A recent study shows that 22 species of mosquitoes have expanded their territory southward in sub-Saharan Africa, raising fears about an increase in the spread of malaria.
Part of the genus Anopheles, the mosquitoes are capable of carrying and transmitting one of the five single-celled parasite species that cause malaria.
How far the mosquitoes have shifted their range
Researchers looked at a dataset spanning from 1898 to 2016 and found malaria-carrying Anopheles mosquitoes' territory grew southward by an average of about 310 miles during that 118-year time span. Additionally, they expanded their territory to higher elevations by an average of about 2,300 feet.

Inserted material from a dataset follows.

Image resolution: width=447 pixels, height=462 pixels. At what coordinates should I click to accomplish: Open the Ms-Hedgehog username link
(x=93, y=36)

The results challenge the assumption within historical epidemiology that mosquito ranges don’t typically move over decades or centuries, according to the study.
Researchers on the study say that the results suggest a new facet of the relationship between the shifting spread of malaria in Africa and climate change.
"If climate change has allowed Anopheles mosquitoes to invade once-protected colder areas, this might help explain observed changes in the altitudinal limits of malaria transmission, without presuming the veracity of a climate-driven, long-term increase in prevalence in these areas," they said.
Malaria in Sub-Saharan Africa and the U.S.
Malaria is an often fatal disease. According to the CDC, patients infected with malaria often experience fever, chills and flu-like illness, and may die from complications.
The World Health Organization said in 2020, about 241 million cases of malaria occurred worldwide and 627,000 people died. According to the NIH, most of the malarial infections occur in Sub-Saharan Africa, where children younger than 5 years old make up about 80% of malaria deaths.
In the U.S., an estimated 2,000 cases of malaria occur annually. According to the CDC, the majority of malaria cases in the U.S. are in travelers and immigrants returning from countries of high malarial transmission, such as sub-Saharan Africa and South Asia.